[ABOUT THIS TASK] Please print exactly the lines from the line containing "Click the lock drawings icon" through the end of the data, no more, and keep pictures out of the copy.

[Saved data entries]
• • • • • • •

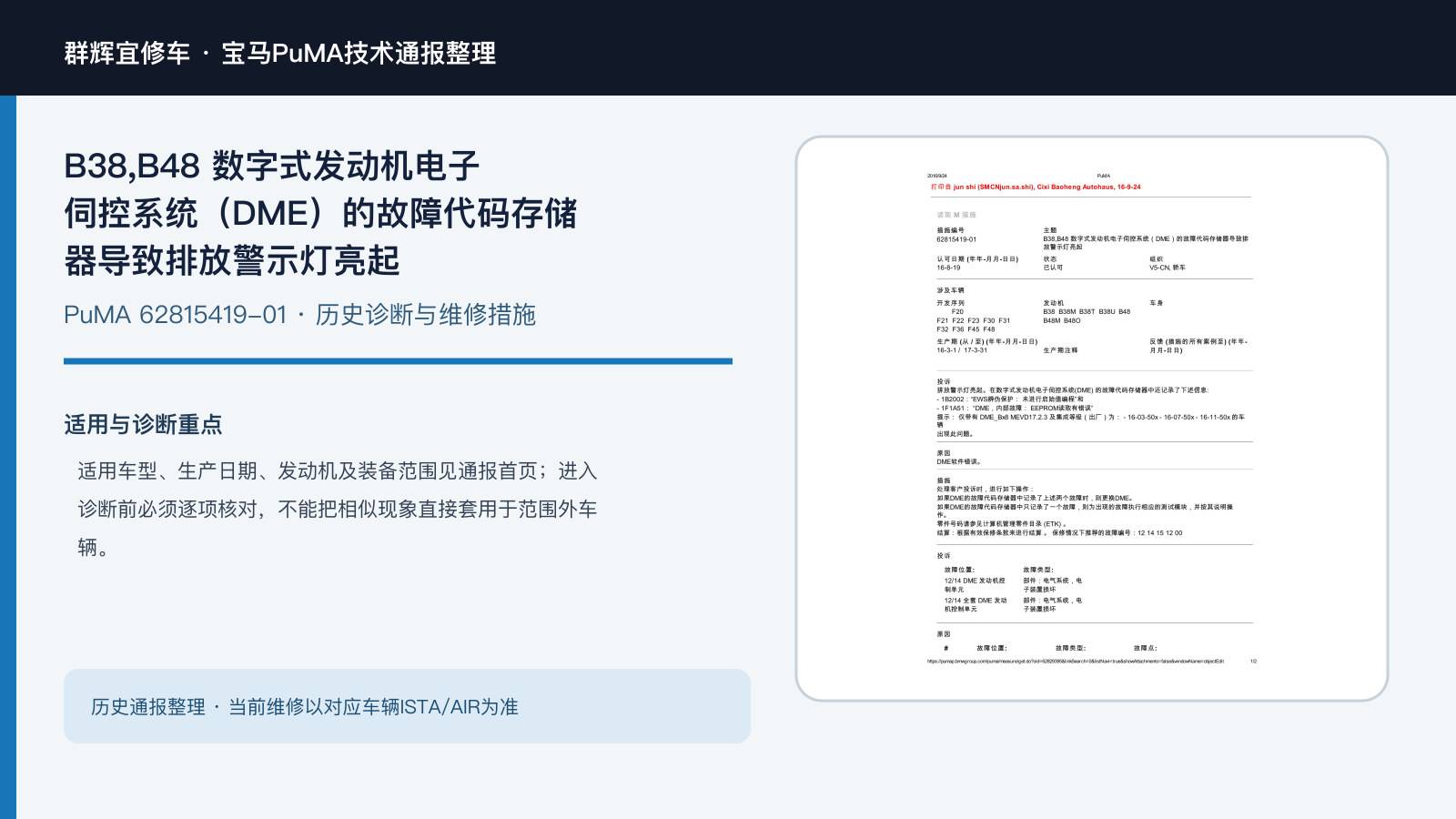This screenshot has height=819, width=1456.
Task: Click the measure number 62815419-01 in document
Action: tap(956, 239)
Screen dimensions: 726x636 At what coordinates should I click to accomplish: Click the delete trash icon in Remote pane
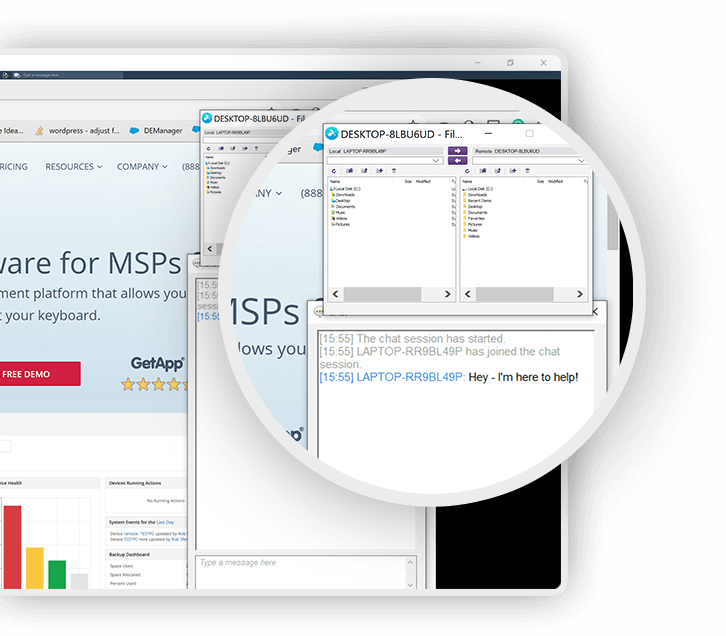[x=527, y=171]
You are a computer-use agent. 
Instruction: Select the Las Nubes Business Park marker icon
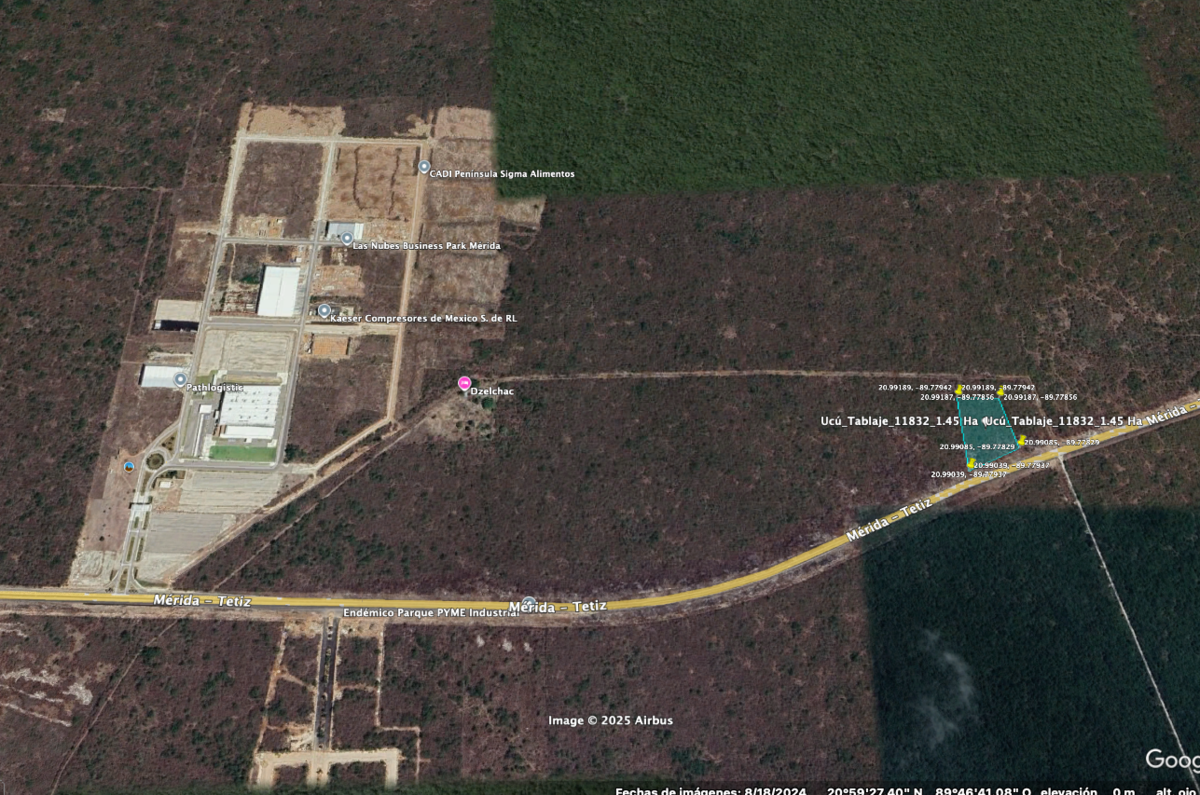[347, 239]
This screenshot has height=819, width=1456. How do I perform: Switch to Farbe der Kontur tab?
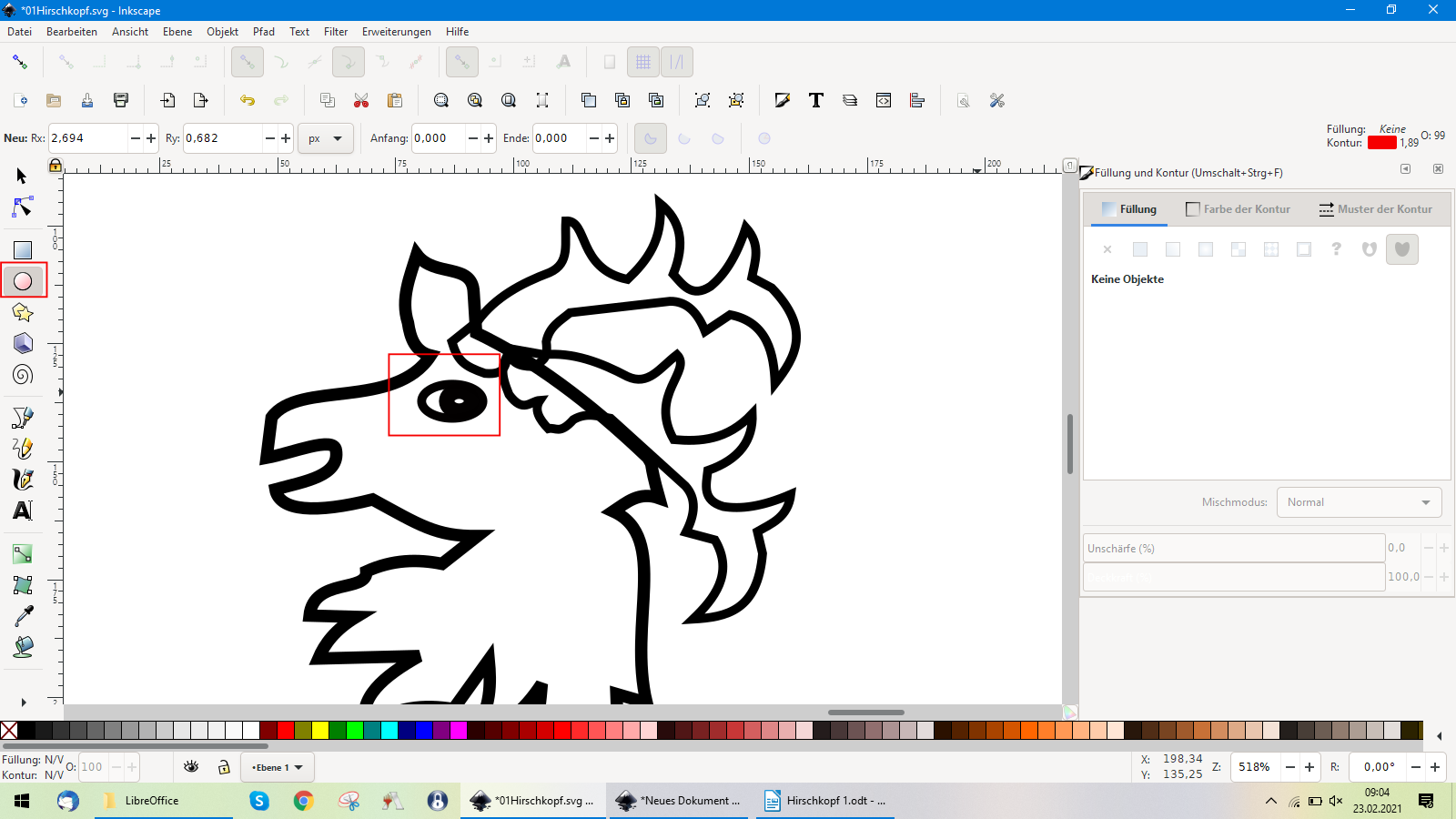(1239, 209)
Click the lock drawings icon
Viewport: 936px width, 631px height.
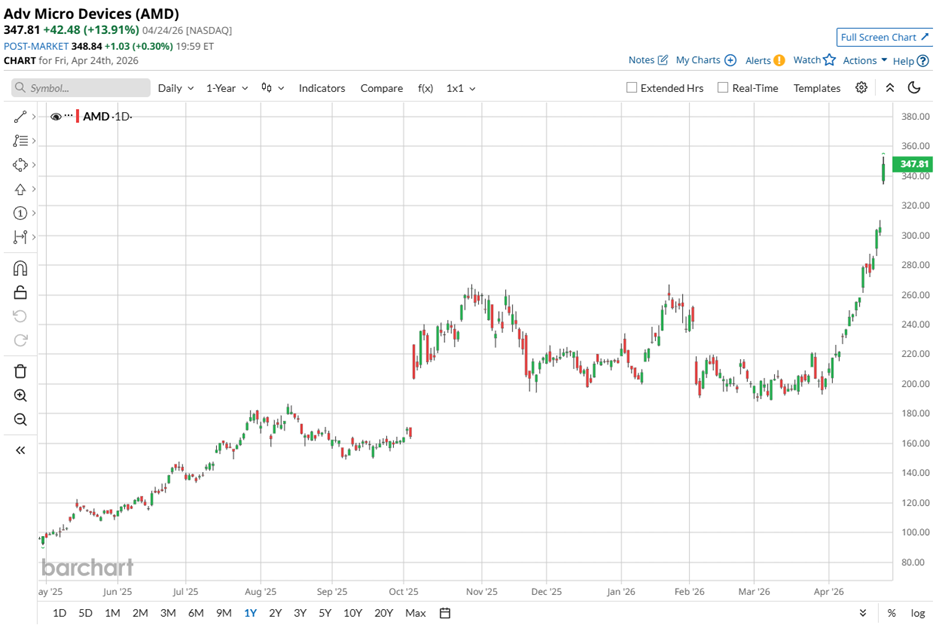pyautogui.click(x=20, y=292)
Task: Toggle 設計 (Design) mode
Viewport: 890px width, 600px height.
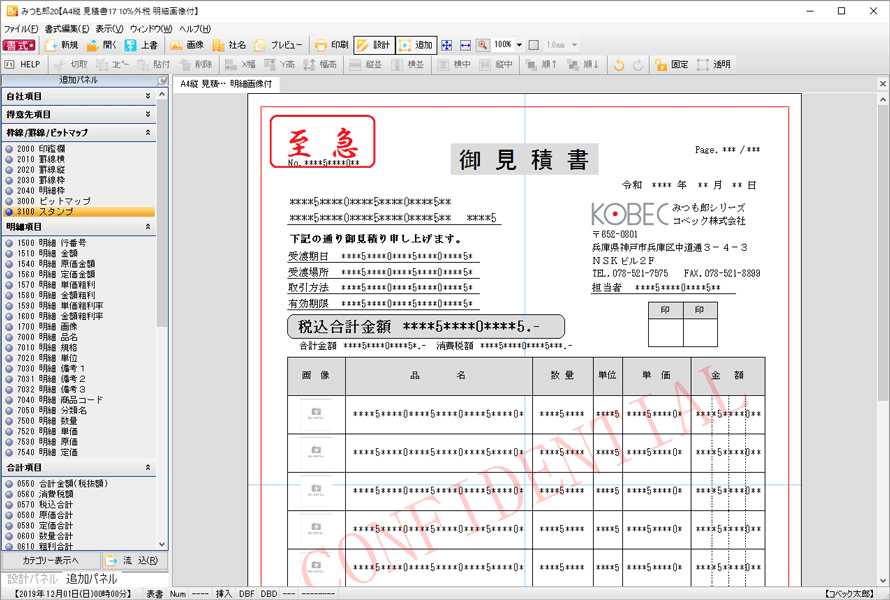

• • • • • • •

[EXERCISE RESPONSE]
Click the lock drawings icon
Viewport: 936px width, 631px height.
pyautogui.click(x=20, y=292)
Task: Toggle 設計 (Design) mode
Viewport: 890px width, 600px height.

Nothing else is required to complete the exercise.